## Source extract:
Reuters reports that the crop protection product company Bayer failed to persuade a California appeals court to overturn a verdict favoring a school groundskeeper who claimed its Roundup weed killer caused his cancer, but the court reduced the amount of damages to $20.5 million. The new damages amount is far less than the $289.2 million a San Francisco jury initially awarded and represents an additional 74% reduction from what the initial trial judge had reduced to $78.5 million.
If the appeals court’s July 20 ruling is upheld, the verdict and payout could make it harder for Bayer to resolve lawsuits by other plaintiffs, Reuters reports. Bayer inherited liability for the lawsuits when it bought Monsanto Co., which had produced Roundup, for $63 billion in 2018.
Bayer said it may appeal to the California Supreme Court, calling the verdict inconsistent with the evidence and the law. Bayer has long said regulators have deemed glyphosate safe.

## Data shown:
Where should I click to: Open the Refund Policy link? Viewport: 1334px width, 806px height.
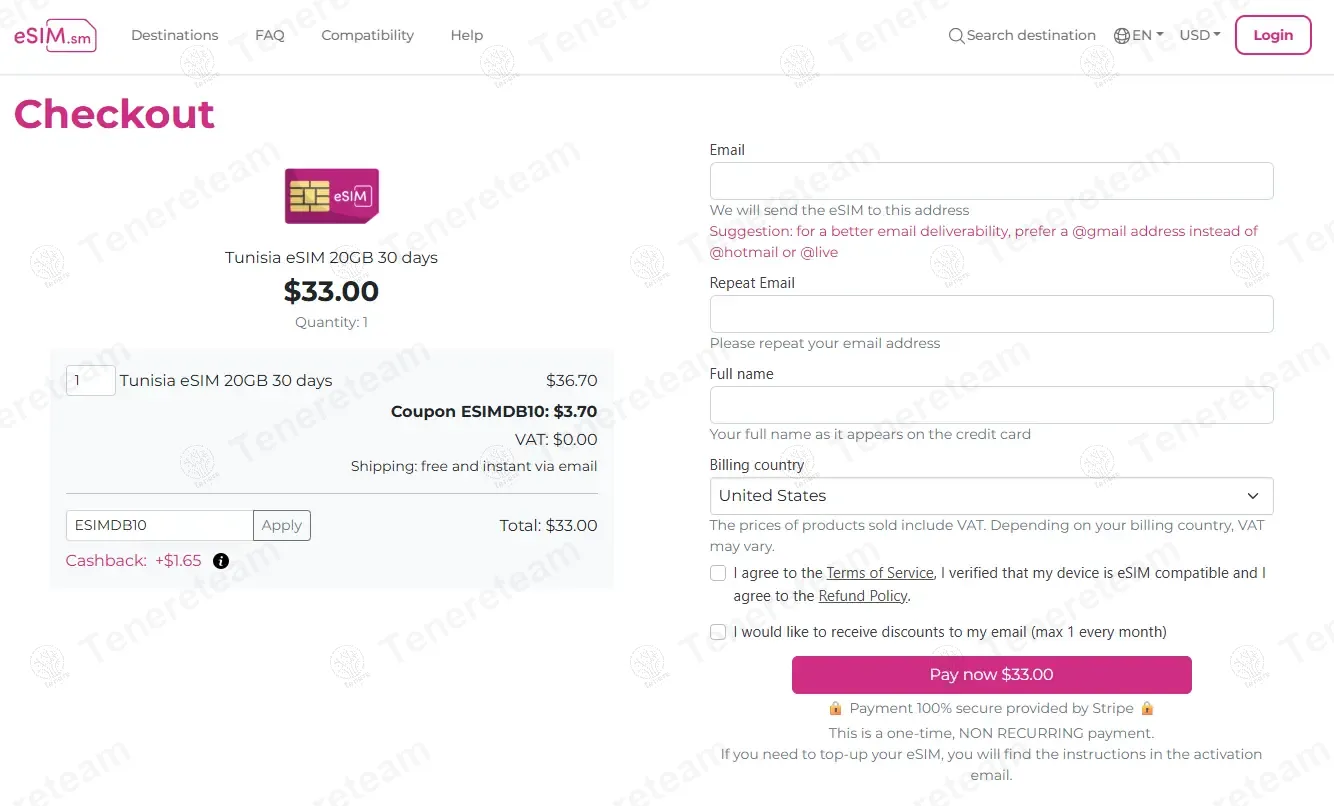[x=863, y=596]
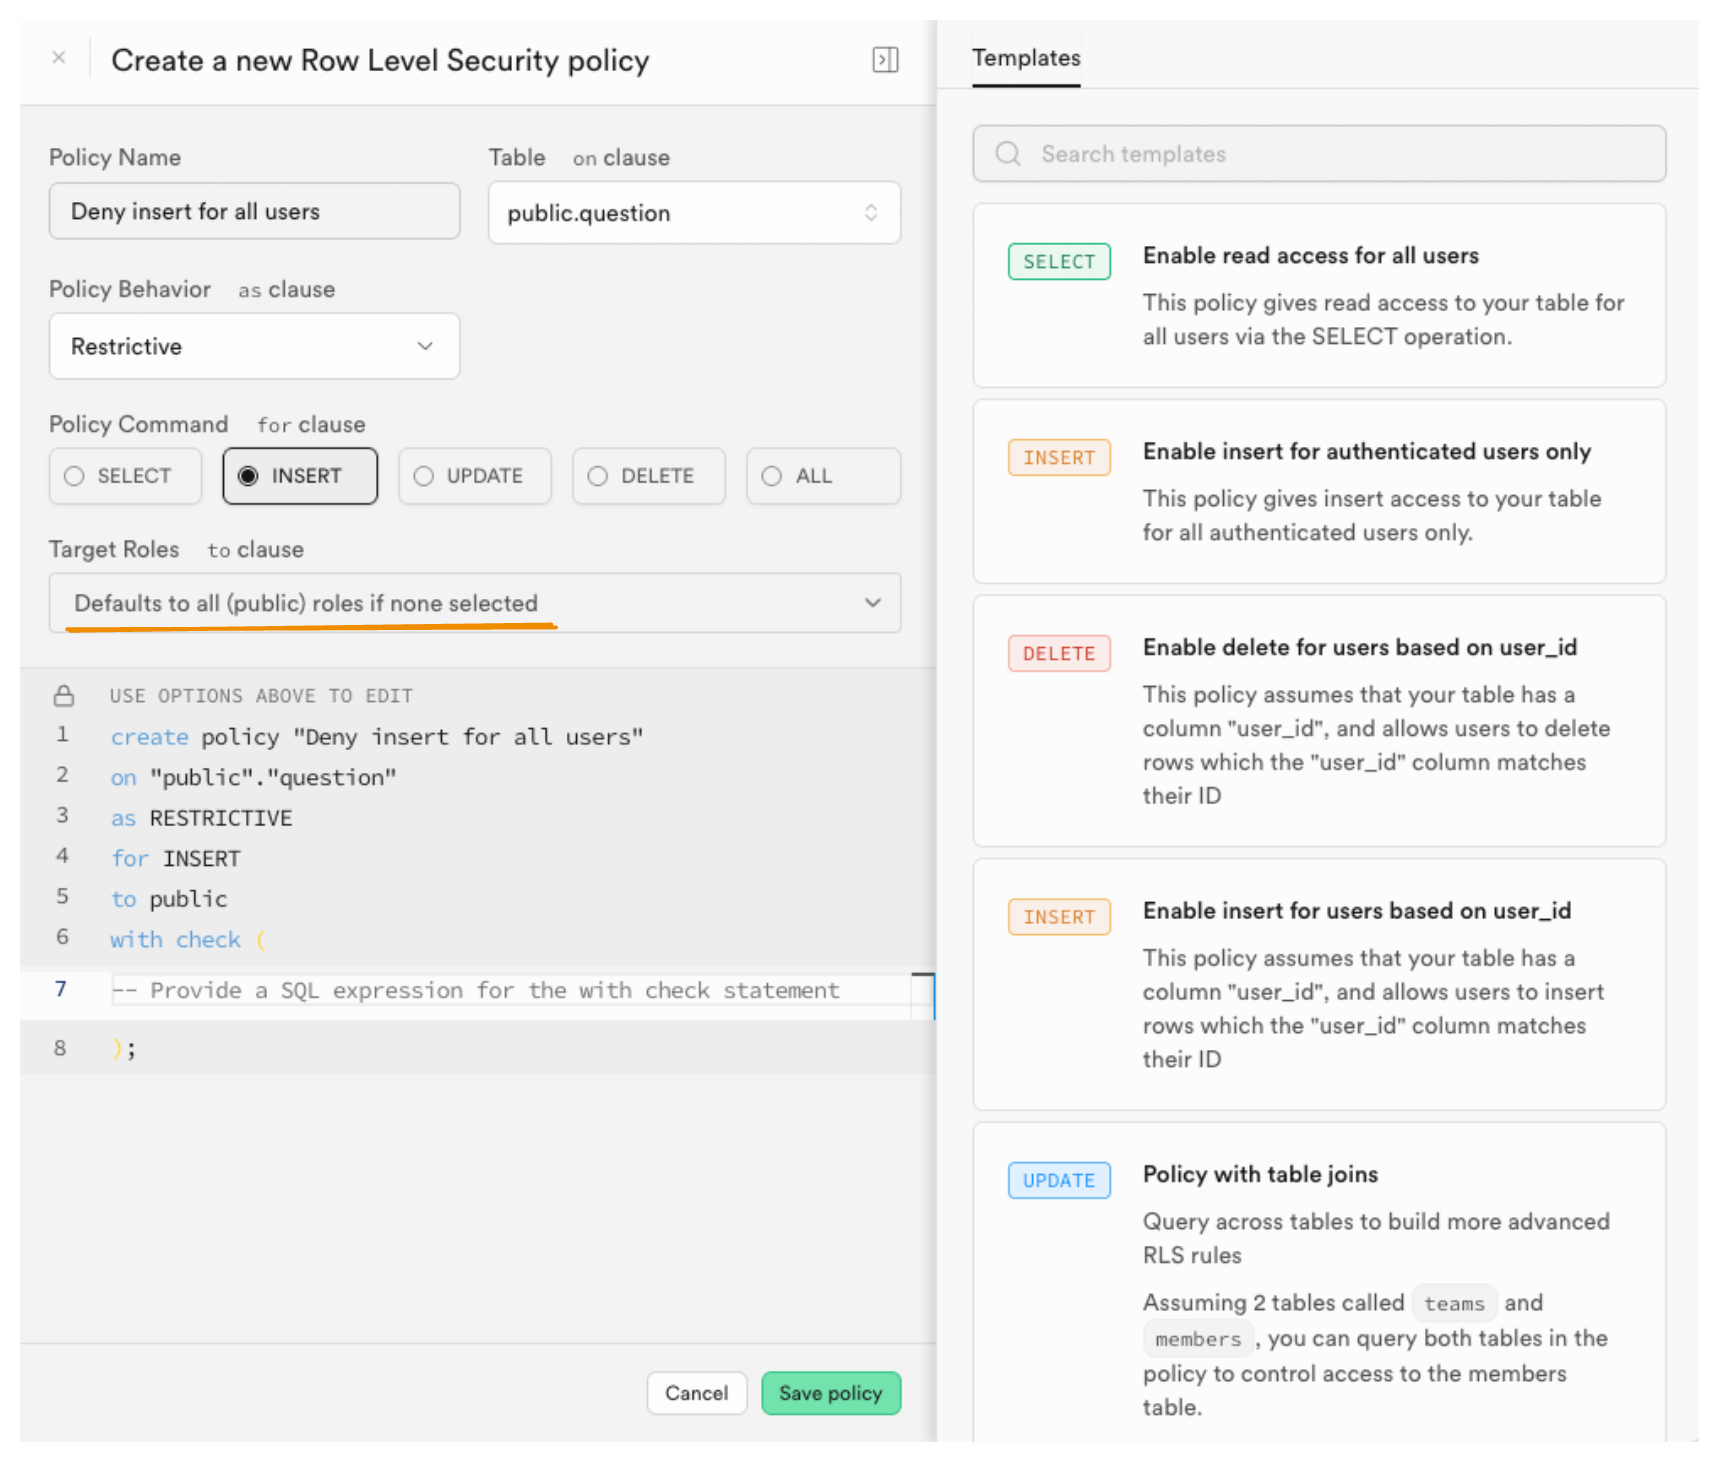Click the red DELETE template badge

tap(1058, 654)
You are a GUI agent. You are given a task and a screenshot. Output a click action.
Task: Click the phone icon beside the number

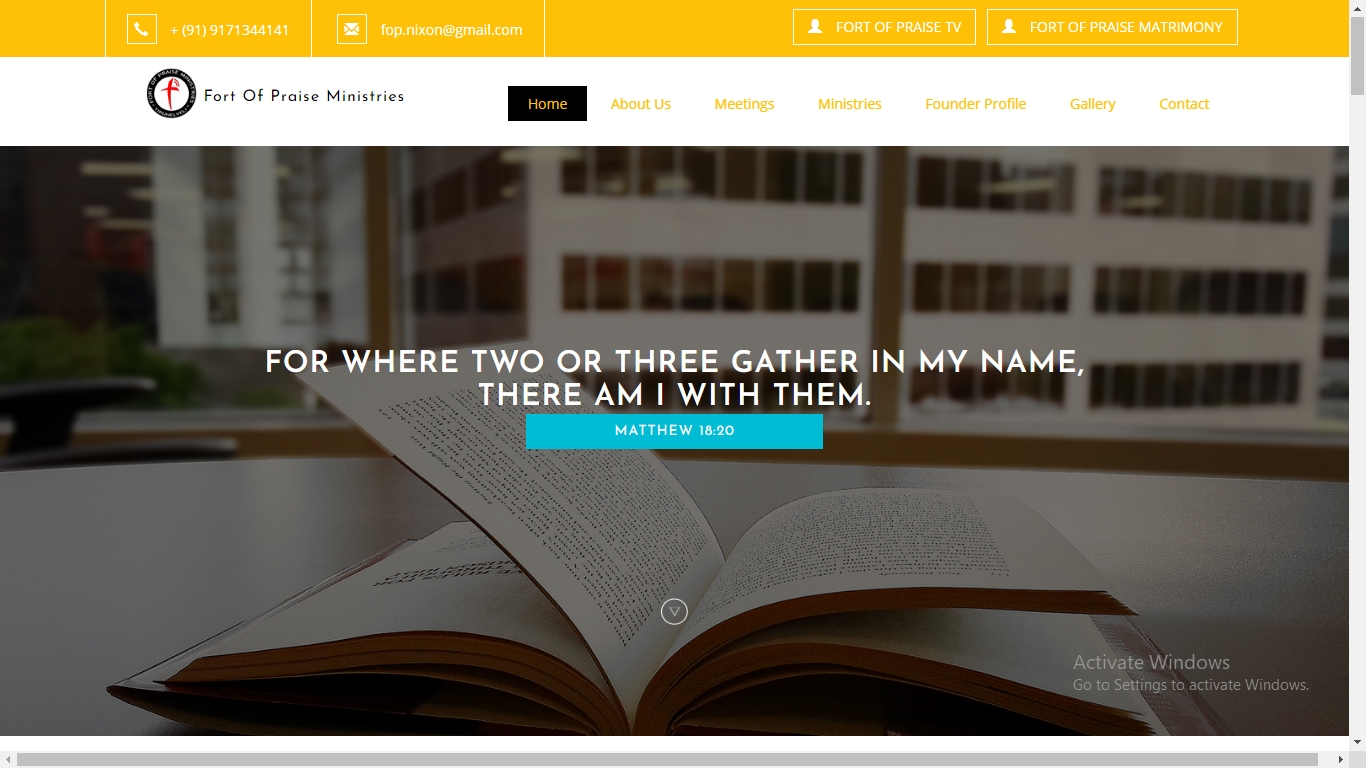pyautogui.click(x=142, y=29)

## Work instructions:
Can you continue the news report on Bayer's Roundup appeals ruling from the point where it stops? The rows play no part in this.

## Written response:
In related news, Bayer’s litigation to settle other Roundup claims by committing nearly $11 billion to a settlement may be in question due to a U.S. District Court judge threatening to reject part of the deal centered on potential future claims. As part of that agreement, Bayer has pledged to set up an independent science panel to determine whether Roundup can cause non-Hodgkin lymphoma as the plaintiffs claim. If the experts can’t find a causal connection, new class members would be barred from suing Bayer. Out of the $11 billion settlement, $1.25 billion would be set aside to support the research and any payments to those who develop non-Hodgkin lymphoma.